Dans l’une des premières années du Ve siècle, à quelques lieues au-dessus de la ville de Trêves, une barque magnifiquement ornée remontait, par une belle journée d’automne, le cours tranquille de la Moselle. Douze esclaves penchés sur les rames faisaient voler rapidement cette barque entre les rives montueuses et verdoyantes du fleuve. Une tente de pourpre la recouvrait de ses replis flottans, qui frémissaient au souffle d’un vent léger. Les teintes roses que la lumière répandait dans l’intérieur y créaient un jour suave semblable aux clartés de l’aurore.
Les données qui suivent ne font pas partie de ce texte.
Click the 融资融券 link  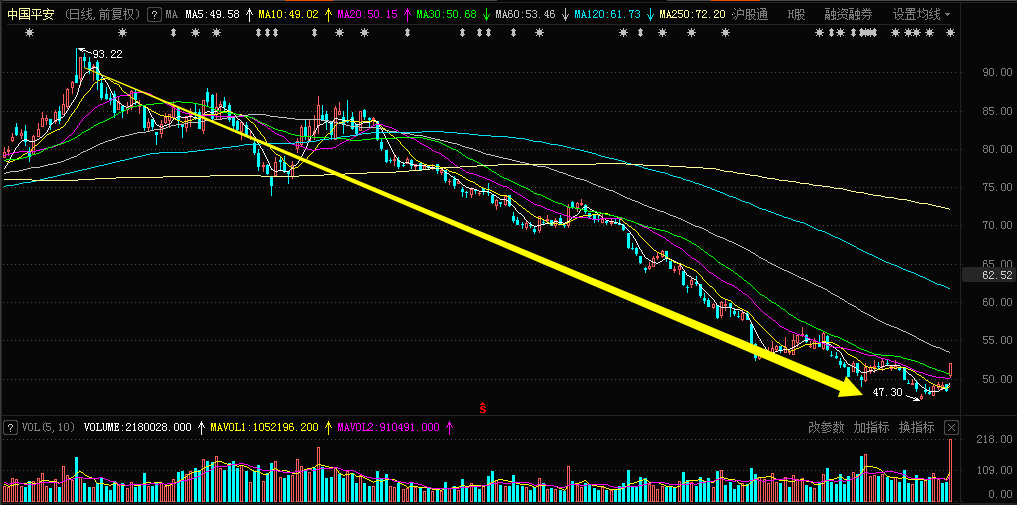(848, 15)
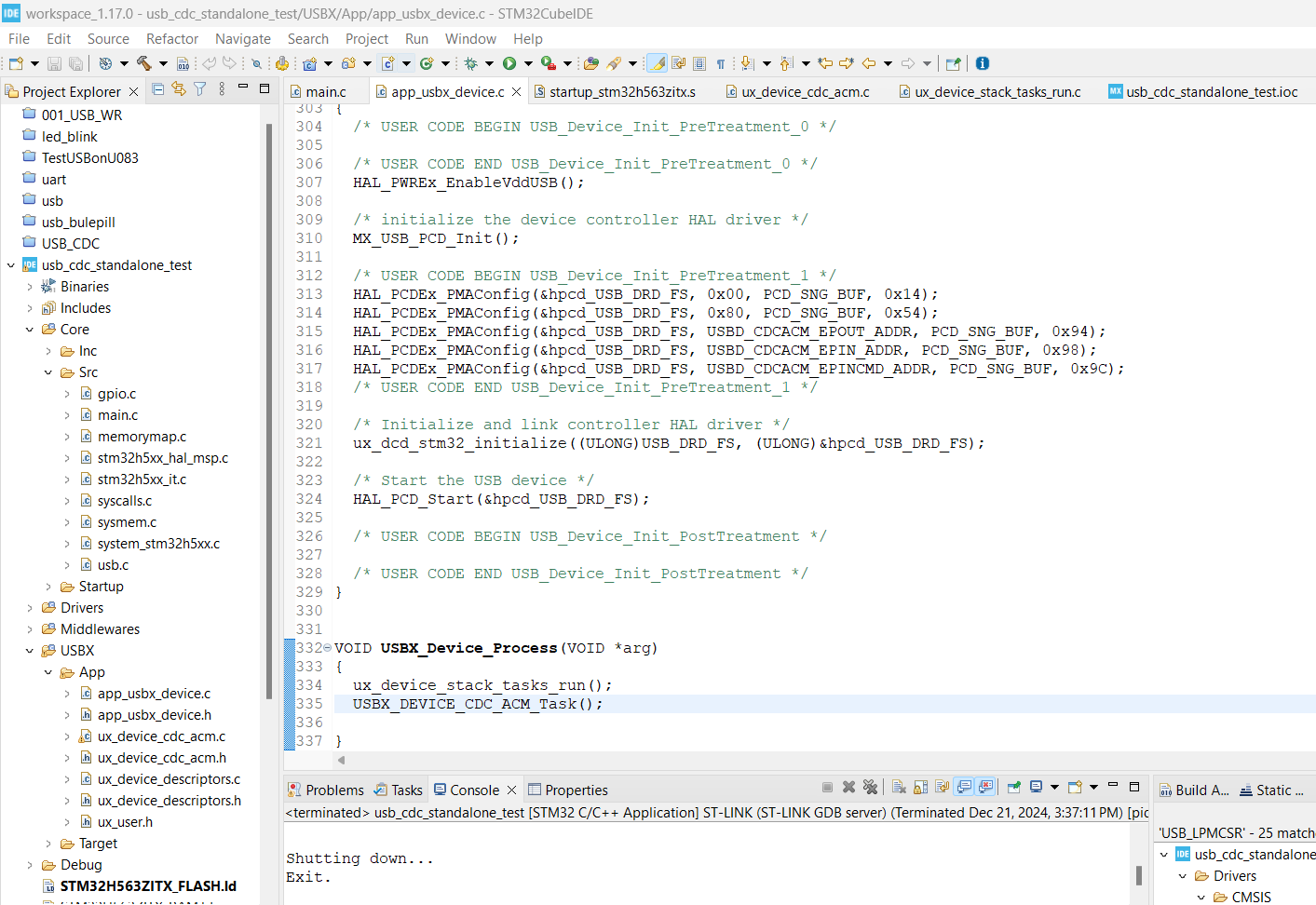Build the project with the hammer icon

pyautogui.click(x=143, y=63)

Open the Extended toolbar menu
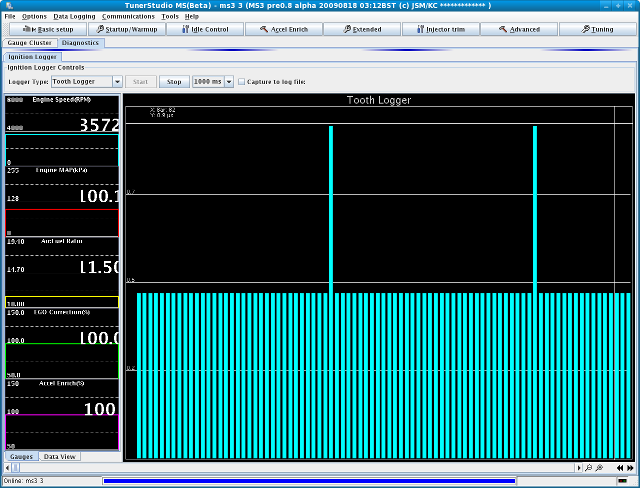click(x=360, y=29)
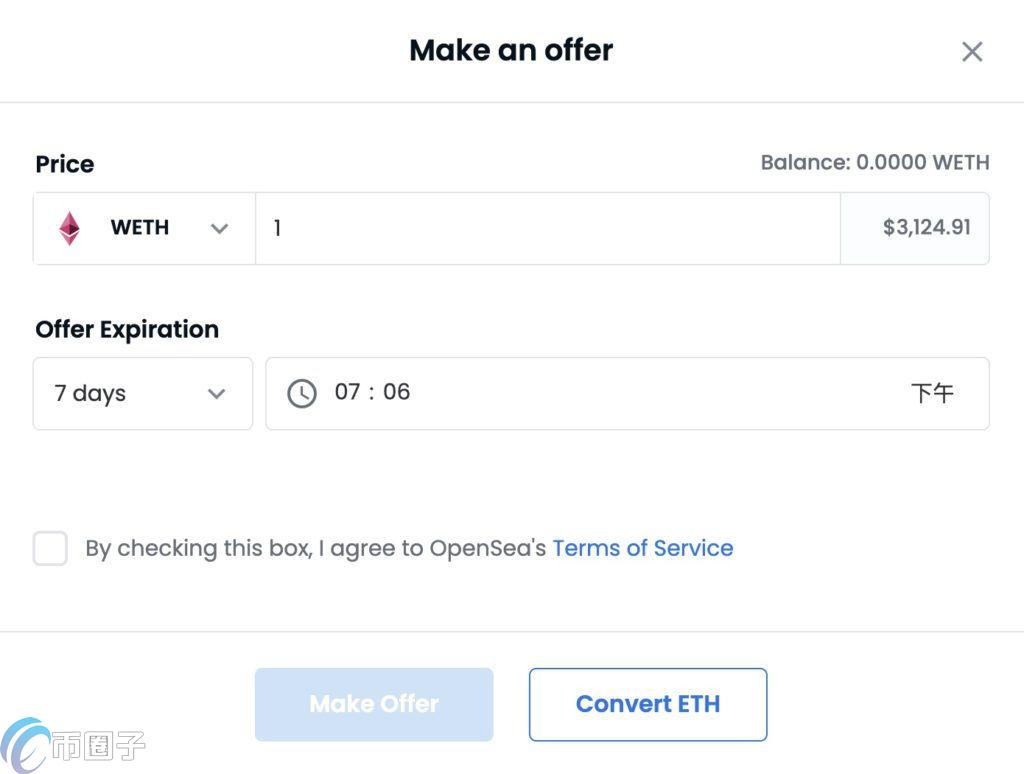Select the hour value 07

pos(347,392)
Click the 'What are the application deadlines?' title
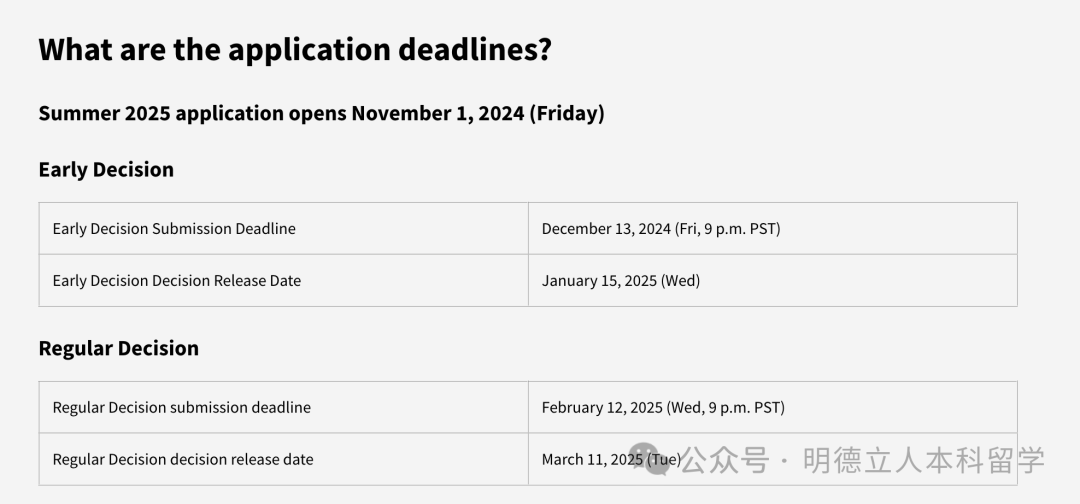This screenshot has width=1080, height=504. 294,49
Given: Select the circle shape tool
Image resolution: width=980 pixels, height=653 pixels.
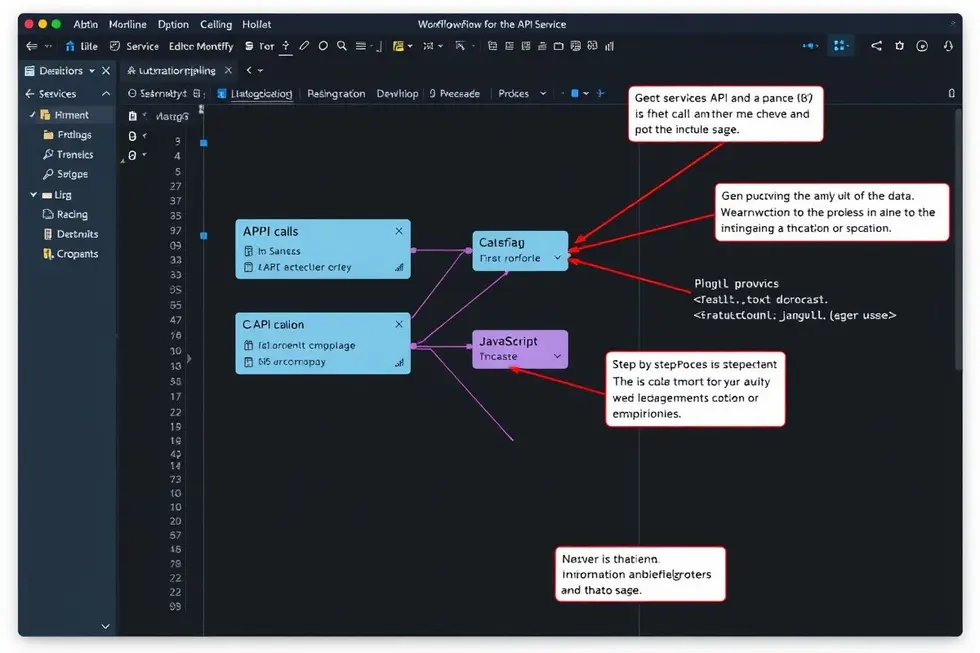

Une barque plus grande suivait la première à peu de distance ; elle portait une cinquantaine d’hommes et quelques femmes. Ici l’œil plongeait sans obstacle. Le soleil frappait les têtes nues des passagers immobiles, car ils devaient toujours être prêts à recevoir un signal parti de l’embarcation élégante qui les précédait, et sur laquelle tous avaient les yeux attachés. D’ailleurs personne n’avait songé à les protéger contre les ardeurs du soleil ou les intempéries de l’air : c’étaient des esclaves.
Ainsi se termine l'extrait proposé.